• [Exercise requirements] Rewrite the rows below with every "Screen dimensions" swapped for "Screen size", keeping everything else the same.

>> Begin Records shown

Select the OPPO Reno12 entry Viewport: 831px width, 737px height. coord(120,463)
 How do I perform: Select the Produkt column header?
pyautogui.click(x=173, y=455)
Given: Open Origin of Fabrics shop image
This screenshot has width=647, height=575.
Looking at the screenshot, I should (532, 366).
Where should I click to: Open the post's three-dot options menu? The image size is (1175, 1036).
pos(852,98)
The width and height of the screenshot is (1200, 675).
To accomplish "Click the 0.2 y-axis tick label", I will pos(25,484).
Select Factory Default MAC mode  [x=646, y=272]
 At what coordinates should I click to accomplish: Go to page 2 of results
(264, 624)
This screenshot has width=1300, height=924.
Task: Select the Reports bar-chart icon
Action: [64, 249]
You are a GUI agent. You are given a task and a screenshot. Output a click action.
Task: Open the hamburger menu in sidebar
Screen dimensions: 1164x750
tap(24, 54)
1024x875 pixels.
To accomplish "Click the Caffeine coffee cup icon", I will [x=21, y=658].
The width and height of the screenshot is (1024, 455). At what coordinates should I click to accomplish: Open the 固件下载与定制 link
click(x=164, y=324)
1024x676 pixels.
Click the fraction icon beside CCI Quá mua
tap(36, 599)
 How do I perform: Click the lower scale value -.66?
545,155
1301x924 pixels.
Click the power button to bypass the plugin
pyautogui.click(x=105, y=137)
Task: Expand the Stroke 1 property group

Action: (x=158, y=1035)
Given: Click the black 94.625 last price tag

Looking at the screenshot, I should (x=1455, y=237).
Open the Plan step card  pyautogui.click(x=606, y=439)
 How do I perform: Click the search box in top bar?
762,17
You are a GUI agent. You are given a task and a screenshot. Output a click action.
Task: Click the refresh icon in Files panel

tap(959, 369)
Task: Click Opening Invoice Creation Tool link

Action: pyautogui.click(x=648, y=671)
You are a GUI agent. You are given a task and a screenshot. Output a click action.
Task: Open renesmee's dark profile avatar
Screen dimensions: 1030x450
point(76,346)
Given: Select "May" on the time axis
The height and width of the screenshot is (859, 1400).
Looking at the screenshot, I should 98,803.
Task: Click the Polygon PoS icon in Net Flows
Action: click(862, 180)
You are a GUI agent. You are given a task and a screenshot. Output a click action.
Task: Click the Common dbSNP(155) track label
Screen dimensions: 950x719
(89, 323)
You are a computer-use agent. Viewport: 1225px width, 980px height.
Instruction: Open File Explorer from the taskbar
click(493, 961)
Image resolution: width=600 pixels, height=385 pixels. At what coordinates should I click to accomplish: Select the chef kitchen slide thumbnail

>> End Records shown

• [Complete output]
Select the OPPO Reno12 entry Viewport: 831px width, 737px height. coord(120,463)
 How do I perform: Select the Produkt column header?
pyautogui.click(x=173, y=455)
Given: Open Origin of Fabrics shop image
This screenshot has width=647, height=575.
Looking at the screenshot, I should (532, 366).
Where should I click to: Open the post's three-dot options menu? The image size is (1175, 1036).
pos(852,98)
The width and height of the screenshot is (1200, 675).
To accomplish "Click the 0.2 y-axis tick label", I will pos(25,484).
Select Factory Default MAC mode  [x=646, y=272]
 At what coordinates should I click to accomplish: Go to page 2 of results
(264, 624)
This screenshot has width=1300, height=924.
Task: Select the Reports bar-chart icon
Action: [64, 249]
You are a GUI agent. You are given a task and a screenshot. Output a click action.
Task: Open the hamburger menu in sidebar
Screen size: 1164x750
tap(24, 54)
1024x875 pixels.
To accomplish "Click the Caffeine coffee cup icon", I will [x=21, y=658].
The width and height of the screenshot is (1024, 455). At what coordinates should I click to accomplish: Open the 固件下载与定制 link
click(x=164, y=324)
1024x676 pixels.
Click the fraction icon beside CCI Quá mua
tap(36, 599)
 How do I perform: Click the lower scale value -.66?
545,155
1301x924 pixels.
Click the power button to bypass the plugin
pyautogui.click(x=105, y=137)
Task: Expand the Stroke 1 property group

Action: (x=158, y=1035)
Given: Click the black 94.625 last price tag

Looking at the screenshot, I should (x=1455, y=237).
Open the Plan step card  pyautogui.click(x=606, y=439)
 How do I perform: Click the search box in top bar?
762,17
You are a GUI agent. You are given a task and a screenshot. Output a click action.
Task: Click the refresh icon in Files panel

tap(959, 369)
Task: Click Opening Invoice Creation Tool link

Action: pyautogui.click(x=648, y=671)
You are a GUI agent. You are given a task and a screenshot. Output a click action.
Task: Open renesmee's dark profile avatar
Screen size: 1030x450
point(76,346)
Given: Select "May" on the time axis
The height and width of the screenshot is (859, 1400).
Looking at the screenshot, I should 98,803.
Task: Click the Polygon PoS icon in Net Flows
Action: click(862, 180)
You are a GUI agent. You are given a task and a screenshot. Output a click action.
Task: Click the Common dbSNP(155) track label
Screen size: 950x719
(89, 323)
You are a computer-use agent. Viewport: 1225px width, 980px height.
Instruction: Open File Explorer from the taskbar
click(493, 961)
Image resolution: width=600 pixels, height=385 pixels. At what coordinates should I click to accomplish: Select the chef kitchen slide thumbnail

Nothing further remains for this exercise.